The Agemo Masquerade takes place during the Agemo Festival in Mosan, Ijebu-Ode, Ogun State, Nigeria, on 2nd July 2 2025. The Agemo Festival is a significant indigenous religious festival among the Ijebu people of Western Nigeria, occurring between July and August. It showcases cultural elements such as storytelling, dance, music, and elaborate costumes. The festival and accompanying rituals honor the spirit deity Agemo, who is believed to be a protector of children and safeguards the Ijebus’ future through its blessing. 
Photo credit: Adekunle Ajayi/Getty Images 

Reframing progress through local realities that work

In conversations about Africa’s development, progress often wears the face of innovation, infrastructure, and imported systems. However, what if part of the future lies not ahead of us, but behind, beside, and within us?

Our recent explorations on the commercialisation of cultural tourism, on the overlooked strength of landlocked countries in regional integration, and traditional breastfeeding practices, it becomes clear that some of Africa’s most resilient systems are not always the most visible.
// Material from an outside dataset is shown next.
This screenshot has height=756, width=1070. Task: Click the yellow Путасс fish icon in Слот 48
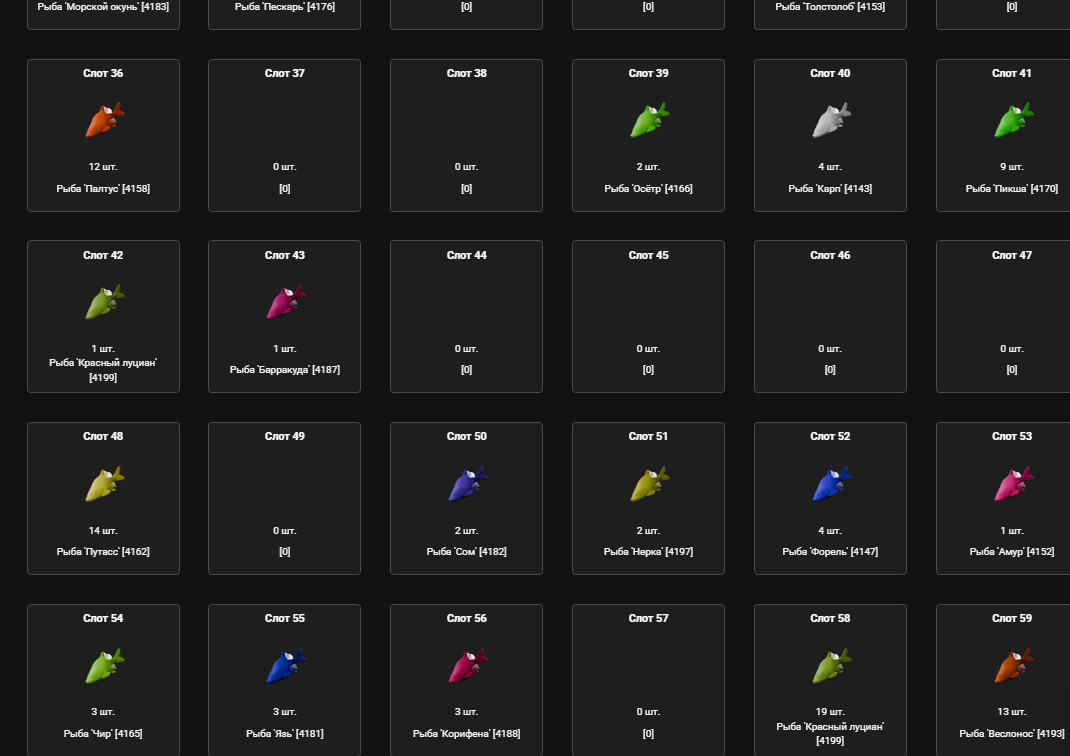coord(104,484)
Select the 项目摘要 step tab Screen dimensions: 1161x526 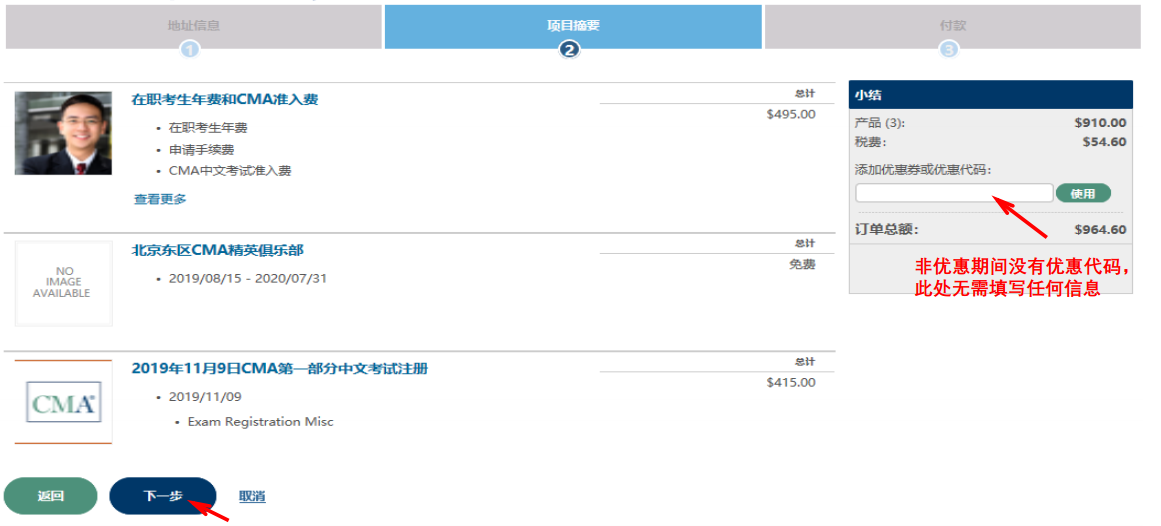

They do not always carry institutional logos or pass through formal pipelines. Yet they work quietly, organically, often beyond the data grid.

In many African communities, traditional breastfeeding was not a solitary struggle, but was embedded in a community architecture of care. Women passed on knowledge informally, shared food and rest, and offered constant emotional support. It was not just a maternal practice—it was a social infrastructure. When we view this through a systems lens, it resembles what modern health programming seeks to build: integrated, community-led, gender-responsive approaches. The difference is, it existed—just not in a formalised way. This invites a shift in perspective, requiring us to recognise that not all effective systems are institutional. Some are relational.

Landlocked African countries often start conversations at a seeming disadvantage—limited port access, longer trade routes, and greater costs. However, in practice, many of these countries—like Rwanda, Uganda, and Burkina Faso—have become regional integration champions. Out of necessity, they invest deeply in cross-border infrastructure, diplomatic cooperation, and trade harmonisation. Their experience reframes how we think about structural challenges. What looks like a limitation on paper can become a driver of innovation when met with political will and regional trust. For regional organisations and donors, these countries offer not just cautionary tales but case studies in strategic adaptation.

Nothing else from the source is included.